Second, we assessed the outbreak of violent unrest in a country as resulting from the combination of both food shocks and state vulnerability. The presence of either factor, in isolation, may have some impact on whether we are likely to observe violent unrest. However, the highest risk of violent unrest occurs in those situations in which food shocks are all but certain and states are highly vulnerable.


Investment and Resilience


Our results suggest that climate-related food shocks are important catalyzers for violent unrest in Africa. They also suggest that state vulnerability substantially shapes the relationship between food insecurity and violence. They emphasize, as other studies have, the dangerous ramifications that climate change can have in vulnerable areas of the world.

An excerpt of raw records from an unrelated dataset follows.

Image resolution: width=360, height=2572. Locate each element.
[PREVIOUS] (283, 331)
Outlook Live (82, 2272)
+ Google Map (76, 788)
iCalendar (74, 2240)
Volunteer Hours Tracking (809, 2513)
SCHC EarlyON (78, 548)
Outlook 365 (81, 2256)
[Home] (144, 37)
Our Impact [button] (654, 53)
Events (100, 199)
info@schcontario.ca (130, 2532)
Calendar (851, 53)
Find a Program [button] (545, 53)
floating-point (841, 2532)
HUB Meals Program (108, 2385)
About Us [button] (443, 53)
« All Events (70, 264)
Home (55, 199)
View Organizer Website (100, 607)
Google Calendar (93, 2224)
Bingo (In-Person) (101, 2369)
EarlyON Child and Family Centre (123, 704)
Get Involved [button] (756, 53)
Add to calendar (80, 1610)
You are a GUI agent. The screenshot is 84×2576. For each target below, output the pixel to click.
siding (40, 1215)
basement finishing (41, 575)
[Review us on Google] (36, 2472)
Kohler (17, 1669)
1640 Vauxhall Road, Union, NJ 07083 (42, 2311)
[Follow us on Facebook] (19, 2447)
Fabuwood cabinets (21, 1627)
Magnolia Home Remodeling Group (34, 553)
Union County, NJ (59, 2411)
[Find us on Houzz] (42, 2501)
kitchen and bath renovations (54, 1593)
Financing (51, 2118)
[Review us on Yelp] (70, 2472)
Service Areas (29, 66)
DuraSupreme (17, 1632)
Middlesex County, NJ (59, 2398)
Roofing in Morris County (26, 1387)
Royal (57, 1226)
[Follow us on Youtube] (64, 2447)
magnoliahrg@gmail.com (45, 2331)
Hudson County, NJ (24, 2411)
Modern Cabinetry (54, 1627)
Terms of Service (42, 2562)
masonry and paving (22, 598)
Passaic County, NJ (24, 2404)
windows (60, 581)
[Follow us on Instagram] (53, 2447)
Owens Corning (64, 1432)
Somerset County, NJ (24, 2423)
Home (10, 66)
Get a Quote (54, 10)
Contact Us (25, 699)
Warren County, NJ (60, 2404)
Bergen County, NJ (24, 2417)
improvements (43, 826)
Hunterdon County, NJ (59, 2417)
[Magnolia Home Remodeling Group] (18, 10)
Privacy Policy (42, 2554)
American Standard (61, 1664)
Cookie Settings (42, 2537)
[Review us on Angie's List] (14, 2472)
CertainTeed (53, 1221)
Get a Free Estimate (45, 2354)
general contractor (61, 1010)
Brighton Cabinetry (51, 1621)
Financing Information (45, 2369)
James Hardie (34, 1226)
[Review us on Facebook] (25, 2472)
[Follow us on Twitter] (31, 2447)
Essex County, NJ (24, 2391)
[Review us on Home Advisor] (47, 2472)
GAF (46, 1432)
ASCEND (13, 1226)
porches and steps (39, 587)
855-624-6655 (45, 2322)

Moreover, because our results demonstrate that vulnerability is a multidimensional phenomenon, they suggest that counteracting the worst consequences of climate-induced food scarcity will require a composite approach, comprising initiatives to stabilize domestic regimes and investments in “green growth” policies aimed at increasing economic growth while also fostering resilience to climate shocks. These strategies can boost the wealth of the state and provide the government with a greater capacity to respond to shocks in the future, while simultaneously reducing the likelihood of negative environmental impacts.


As one of the major producers of greenhouse gas emissions – and the largest historically – the United States is in a unique position to lead the way on both paths by renewing its commitment to the Paris Accord and using its aid programs to strategically reduce vulnerabilities. While the violence-related effects of food shortages may be more prominent beyond U.S. borders, the broader consequences of climate change can hardly be confined.